# TASK INSTRUCTIONS:
Reproduce each of the records below word for word.

# SUPPLIED MATERIAL:
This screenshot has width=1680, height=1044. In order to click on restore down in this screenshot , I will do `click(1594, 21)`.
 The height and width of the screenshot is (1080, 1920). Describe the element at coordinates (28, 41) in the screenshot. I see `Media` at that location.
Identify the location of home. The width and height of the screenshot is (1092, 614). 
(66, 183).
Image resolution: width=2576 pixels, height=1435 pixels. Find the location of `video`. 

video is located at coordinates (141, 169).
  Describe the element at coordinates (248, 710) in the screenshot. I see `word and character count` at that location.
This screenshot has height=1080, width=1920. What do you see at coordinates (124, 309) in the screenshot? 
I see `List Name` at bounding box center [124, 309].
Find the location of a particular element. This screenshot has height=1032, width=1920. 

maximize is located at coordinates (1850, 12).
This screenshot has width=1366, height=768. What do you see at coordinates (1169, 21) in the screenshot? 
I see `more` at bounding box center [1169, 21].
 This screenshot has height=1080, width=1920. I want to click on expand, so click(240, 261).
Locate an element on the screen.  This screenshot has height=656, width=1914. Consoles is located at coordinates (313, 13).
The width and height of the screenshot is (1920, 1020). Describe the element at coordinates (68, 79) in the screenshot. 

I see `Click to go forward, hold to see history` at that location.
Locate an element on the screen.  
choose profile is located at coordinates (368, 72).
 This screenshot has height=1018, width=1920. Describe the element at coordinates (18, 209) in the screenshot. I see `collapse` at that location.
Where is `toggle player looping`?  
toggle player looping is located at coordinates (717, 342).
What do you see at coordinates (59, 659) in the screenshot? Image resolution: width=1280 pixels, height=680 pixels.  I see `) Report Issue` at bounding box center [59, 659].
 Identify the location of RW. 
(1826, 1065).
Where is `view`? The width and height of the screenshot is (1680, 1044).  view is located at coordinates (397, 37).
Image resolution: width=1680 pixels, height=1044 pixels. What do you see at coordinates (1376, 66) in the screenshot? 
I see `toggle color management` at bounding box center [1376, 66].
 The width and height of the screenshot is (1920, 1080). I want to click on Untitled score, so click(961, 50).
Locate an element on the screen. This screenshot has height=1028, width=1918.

# SOLUTION FOR THIS PROBLEM:
This screenshot has width=1680, height=1044. In order to click on restore down in this screenshot , I will do `click(1594, 21)`.
 The height and width of the screenshot is (1080, 1920). Describe the element at coordinates (28, 41) in the screenshot. I see `Media` at that location.
Identify the location of home. The width and height of the screenshot is (1092, 614). 
(66, 183).
Image resolution: width=2576 pixels, height=1435 pixels. Find the location of `video`. 

video is located at coordinates (141, 169).
  Describe the element at coordinates (248, 710) in the screenshot. I see `word and character count` at that location.
This screenshot has height=1080, width=1920. What do you see at coordinates (124, 309) in the screenshot? 
I see `List Name` at bounding box center [124, 309].
Find the location of a particular element. This screenshot has height=1032, width=1920. 

maximize is located at coordinates (1850, 12).
This screenshot has width=1366, height=768. What do you see at coordinates (1169, 21) in the screenshot? 
I see `more` at bounding box center [1169, 21].
 This screenshot has height=1080, width=1920. I want to click on expand, so click(240, 261).
Locate an element on the screen.  This screenshot has height=656, width=1914. Consoles is located at coordinates (313, 13).
The width and height of the screenshot is (1920, 1020). Describe the element at coordinates (68, 79) in the screenshot. 

I see `Click to go forward, hold to see history` at that location.
Locate an element on the screen.  
choose profile is located at coordinates (368, 72).
 This screenshot has height=1018, width=1920. Describe the element at coordinates (18, 209) in the screenshot. I see `collapse` at that location.
Where is `toggle player looping`?  
toggle player looping is located at coordinates (717, 342).
What do you see at coordinates (59, 659) in the screenshot? Image resolution: width=1280 pixels, height=680 pixels.  I see `) Report Issue` at bounding box center [59, 659].
 Identify the location of RW. 
(1826, 1065).
Where is `view`? The width and height of the screenshot is (1680, 1044).  view is located at coordinates (397, 37).
Image resolution: width=1680 pixels, height=1044 pixels. What do you see at coordinates (1376, 66) in the screenshot? 
I see `toggle color management` at bounding box center [1376, 66].
 The width and height of the screenshot is (1920, 1080). I want to click on Untitled score, so click(961, 50).
Locate an element on the screen. This screenshot has height=1028, width=1918.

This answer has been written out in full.